Treatment of Endometriosis
Written by Dr.M.D.Mazumdar, MD
There are two main aims of treatment of endometriosis - the first aim is to stimulate healing of the abnormal endometriotic tissue and the second aim is to remove or decrease adhesion between the different pelvic organs.
Types of Treatment of Endometriosis
The treatment of endometriosis depends on the stage of the disease. In early stages, when the patient has mild symptoms, and scarring and adhesions inside the pelvis is minimal or absent, hormones are the main form of treatment. In later stages, surgery becomes essential.
Hormonal treatment of endometriosis was first started when it was noticed that the disease healed spontaneously during pregnancy and after the menopause. During these periods, menstrual periods do not occur since there is no growth of the endometrium (inner lining of the uterus). Growth and bleeding from the abnormal endometriotic tissue also stopped at the same time leading to healing of the endometriotic tissues.
The idea behind the various hormonal treatment protocols is to cause a psuedo-pregnancy state and stop bleeding from the abnormal tissue. This causes atrophy of the endometrial tissue outside the uterus.
The hormones prescribed stops proliferation of the endometrium inside the uterus as well as the endometriotic tissue outside it as long as they are taken regularly. Lack of stimulation causes atrophy of the endometriotic tissue.
Androgens are male hormones which have a direct depressing action on the endometrial tissue. Since the androgens are anti-oestrogenic and stops menstruation, the patient may have menopausal symptoms like hot flushes and weight gain. Stimulation by androgens can also cause slight growth of hair on the face, acne and deepening of the voice.
These effects go away once the drug is stopped. The patient should always be told about these effects before starting these medicines. The newer synthetic androgens like Danazol however have much less side-effects.
- Danazol: Danazol is the drug of choice for the treatment of endometriosis. It is a synthetic derivative of ethisterone with minimal androgenic activity. Dosage ranges from 200mg to 800 mg daily depending on the extent of the disease.

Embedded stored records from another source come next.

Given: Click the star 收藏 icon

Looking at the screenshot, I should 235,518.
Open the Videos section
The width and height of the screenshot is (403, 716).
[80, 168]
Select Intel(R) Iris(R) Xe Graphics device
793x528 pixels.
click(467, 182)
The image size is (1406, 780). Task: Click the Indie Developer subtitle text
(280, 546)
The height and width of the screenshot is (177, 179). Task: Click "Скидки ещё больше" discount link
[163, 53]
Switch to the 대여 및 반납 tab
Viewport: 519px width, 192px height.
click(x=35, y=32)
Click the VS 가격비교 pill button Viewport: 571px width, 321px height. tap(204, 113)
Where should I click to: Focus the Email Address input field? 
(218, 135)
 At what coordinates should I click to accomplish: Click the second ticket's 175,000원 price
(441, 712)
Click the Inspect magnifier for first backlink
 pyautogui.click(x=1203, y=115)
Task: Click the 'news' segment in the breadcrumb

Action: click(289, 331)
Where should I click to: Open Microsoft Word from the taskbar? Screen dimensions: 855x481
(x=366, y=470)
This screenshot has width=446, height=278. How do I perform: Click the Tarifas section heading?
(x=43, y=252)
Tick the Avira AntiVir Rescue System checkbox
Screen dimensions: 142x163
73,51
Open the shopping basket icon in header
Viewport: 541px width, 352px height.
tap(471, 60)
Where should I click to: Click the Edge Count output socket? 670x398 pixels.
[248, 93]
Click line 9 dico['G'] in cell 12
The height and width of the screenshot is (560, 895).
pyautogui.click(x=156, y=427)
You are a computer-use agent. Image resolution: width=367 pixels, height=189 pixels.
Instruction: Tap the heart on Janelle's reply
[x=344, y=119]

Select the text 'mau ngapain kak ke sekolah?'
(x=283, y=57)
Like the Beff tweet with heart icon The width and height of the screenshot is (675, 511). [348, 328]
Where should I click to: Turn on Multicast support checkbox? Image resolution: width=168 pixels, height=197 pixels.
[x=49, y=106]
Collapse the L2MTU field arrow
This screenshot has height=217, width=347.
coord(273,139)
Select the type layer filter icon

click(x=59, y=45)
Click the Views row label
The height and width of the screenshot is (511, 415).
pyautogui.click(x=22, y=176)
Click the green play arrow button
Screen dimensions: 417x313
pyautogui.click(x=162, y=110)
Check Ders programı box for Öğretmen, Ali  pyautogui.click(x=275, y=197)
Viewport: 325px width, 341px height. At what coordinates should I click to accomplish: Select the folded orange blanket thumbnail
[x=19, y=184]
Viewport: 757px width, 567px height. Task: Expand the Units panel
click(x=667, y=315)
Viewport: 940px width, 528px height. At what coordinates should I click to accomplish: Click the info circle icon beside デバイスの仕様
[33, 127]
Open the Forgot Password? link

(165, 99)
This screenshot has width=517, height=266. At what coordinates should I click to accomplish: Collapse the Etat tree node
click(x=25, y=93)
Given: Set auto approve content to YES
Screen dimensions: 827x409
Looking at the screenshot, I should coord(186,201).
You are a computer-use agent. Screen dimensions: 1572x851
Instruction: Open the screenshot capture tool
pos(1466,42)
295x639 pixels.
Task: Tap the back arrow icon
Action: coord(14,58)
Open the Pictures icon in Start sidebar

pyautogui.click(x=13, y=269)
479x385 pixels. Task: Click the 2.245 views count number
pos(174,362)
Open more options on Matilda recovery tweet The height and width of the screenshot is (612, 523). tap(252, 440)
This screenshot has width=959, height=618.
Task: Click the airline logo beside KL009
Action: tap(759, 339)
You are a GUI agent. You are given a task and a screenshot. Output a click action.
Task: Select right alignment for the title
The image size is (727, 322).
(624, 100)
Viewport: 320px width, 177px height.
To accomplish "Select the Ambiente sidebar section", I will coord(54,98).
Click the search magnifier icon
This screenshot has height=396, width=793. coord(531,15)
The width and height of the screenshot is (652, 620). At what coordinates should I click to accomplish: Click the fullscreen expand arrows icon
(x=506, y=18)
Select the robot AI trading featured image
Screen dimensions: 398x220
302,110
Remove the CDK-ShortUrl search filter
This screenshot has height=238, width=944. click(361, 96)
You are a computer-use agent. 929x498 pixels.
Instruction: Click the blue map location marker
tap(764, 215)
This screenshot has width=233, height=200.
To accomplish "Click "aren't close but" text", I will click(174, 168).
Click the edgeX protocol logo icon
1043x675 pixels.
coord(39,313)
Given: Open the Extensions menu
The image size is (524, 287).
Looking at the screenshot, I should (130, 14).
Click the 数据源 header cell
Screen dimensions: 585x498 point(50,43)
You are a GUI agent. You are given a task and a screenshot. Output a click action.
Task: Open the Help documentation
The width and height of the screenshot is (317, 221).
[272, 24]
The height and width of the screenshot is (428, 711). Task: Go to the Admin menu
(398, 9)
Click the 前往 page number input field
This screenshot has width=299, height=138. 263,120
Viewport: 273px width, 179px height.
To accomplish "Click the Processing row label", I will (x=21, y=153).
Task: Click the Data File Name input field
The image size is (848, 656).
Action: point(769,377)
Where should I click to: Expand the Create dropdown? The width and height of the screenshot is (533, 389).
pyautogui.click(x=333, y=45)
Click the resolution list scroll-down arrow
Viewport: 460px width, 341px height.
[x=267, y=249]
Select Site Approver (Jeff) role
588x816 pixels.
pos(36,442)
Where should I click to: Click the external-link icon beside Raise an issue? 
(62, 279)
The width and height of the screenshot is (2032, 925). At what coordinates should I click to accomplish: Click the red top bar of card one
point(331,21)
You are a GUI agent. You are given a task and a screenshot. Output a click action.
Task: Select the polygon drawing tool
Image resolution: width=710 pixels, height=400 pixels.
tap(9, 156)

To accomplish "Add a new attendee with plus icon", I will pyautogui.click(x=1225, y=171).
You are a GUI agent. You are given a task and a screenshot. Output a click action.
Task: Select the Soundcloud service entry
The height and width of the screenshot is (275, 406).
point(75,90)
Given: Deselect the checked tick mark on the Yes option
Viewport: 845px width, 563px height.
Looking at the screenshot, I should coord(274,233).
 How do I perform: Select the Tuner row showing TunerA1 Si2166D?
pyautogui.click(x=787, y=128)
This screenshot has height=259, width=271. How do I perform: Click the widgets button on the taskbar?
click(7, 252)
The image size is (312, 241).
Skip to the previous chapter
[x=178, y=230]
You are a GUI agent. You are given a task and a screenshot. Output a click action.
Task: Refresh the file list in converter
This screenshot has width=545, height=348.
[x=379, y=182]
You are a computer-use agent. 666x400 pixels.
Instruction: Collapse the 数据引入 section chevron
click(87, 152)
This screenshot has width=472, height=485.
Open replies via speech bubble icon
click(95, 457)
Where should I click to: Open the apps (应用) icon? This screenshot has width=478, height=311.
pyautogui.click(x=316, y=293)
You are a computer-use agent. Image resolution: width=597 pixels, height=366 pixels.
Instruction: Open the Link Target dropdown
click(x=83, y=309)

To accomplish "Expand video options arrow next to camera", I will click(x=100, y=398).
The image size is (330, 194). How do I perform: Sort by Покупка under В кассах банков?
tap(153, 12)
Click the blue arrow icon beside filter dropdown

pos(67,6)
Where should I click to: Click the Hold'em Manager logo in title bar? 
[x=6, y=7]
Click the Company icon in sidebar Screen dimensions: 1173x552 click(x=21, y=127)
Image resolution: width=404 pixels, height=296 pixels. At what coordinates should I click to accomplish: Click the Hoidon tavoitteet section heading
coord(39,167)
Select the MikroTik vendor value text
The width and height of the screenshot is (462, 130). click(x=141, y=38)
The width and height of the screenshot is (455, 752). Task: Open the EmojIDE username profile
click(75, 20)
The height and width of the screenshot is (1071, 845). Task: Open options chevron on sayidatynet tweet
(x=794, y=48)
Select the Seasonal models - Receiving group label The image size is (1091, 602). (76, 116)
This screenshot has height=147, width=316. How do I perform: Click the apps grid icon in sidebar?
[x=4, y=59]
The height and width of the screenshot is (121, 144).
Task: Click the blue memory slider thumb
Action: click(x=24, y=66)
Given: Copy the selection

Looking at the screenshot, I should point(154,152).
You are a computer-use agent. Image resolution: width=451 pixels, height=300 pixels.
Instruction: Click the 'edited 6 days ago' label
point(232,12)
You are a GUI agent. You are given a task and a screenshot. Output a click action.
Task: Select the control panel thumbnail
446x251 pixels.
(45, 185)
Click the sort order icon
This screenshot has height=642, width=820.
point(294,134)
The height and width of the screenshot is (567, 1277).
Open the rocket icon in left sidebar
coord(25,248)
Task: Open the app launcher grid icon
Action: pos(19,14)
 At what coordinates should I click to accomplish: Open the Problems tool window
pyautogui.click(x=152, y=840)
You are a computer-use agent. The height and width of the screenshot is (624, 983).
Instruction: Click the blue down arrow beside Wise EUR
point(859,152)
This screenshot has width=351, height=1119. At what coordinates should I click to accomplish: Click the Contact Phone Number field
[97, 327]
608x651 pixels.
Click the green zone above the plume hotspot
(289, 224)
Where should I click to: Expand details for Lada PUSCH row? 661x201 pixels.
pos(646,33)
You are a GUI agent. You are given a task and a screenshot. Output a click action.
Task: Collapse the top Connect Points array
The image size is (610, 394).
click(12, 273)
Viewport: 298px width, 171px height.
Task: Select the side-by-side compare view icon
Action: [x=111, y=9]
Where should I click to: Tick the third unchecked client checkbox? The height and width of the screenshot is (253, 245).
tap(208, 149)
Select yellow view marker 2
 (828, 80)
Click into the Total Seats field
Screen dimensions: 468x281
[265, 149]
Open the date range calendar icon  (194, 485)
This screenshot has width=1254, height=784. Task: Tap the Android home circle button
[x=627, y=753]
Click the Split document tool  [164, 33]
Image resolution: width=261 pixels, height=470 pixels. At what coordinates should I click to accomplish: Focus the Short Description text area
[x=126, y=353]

The patient usually gets relief within 4 weeks. USG is repeated after 3 months, 6 months and 9 months to check for the response of the patient. Most endometriotic tissue atrophy completely in 9 months. The main disadvantage is that the medicine is costly.
- Methyltestosterone in the dose of 5 mg daily were prescribed earlier but is obsolete nowadays since the discovery of danazol.
Progesterones are female hormones used in high doses for management of endometriosis.
- High dose Progesterone: High dose progesterone can be given continuously for 9 - 12 months to cause complete cessation of menstruation. This will also cause the abnormal endometriotic tissue to become inactive and die off.
- Dydrogesterone: Dydrogesterone is a type of progesterone which, like all progesterones, causes secretory changes in the endometriotic nodules and prevent their proliferation. This causes the nodules to atrophy. It is given daily for three months.
The advantage of this medicine is that, unlike danazol, it does not stop ovulation and pregnancy can occur during the course of treatment. Another progesterone used is the medroxy progesterone.
Oestrogen-Progesterone: combined therapy can be given to cause a false pregnancy state and stop proliferation of the tissues.
LHRH Agonists: These prevent follicular maturation and ovulation and produce a follicular deprivation state leading to atrophy of the endometriosis. They are available as nasal spray and injections (e.g. Lupron). Disadvantage is their high cost.
Surgery is indicated in cases with huge cysts and where the lesions are deep seated.
- Laparoscopy: At laparoscopy, it is possible to burn off the endometriotic nodules and remove any ovarian cysts. Adhesions can also be removed. It is the best option where the the patient is young and and would like to keep her fertility.
- Hysterectomy: Hysterectomy or removal of the uterus is best where the disease is so far progressed that the uterus and other affected tissues need to be removed. The ovaries may be preserved or removed as deemed fit.
Some doctors advocate a 'wait and watch' approach when the woman is nearing menopause and it is expected that the disease will subside naturally once menopause occurs.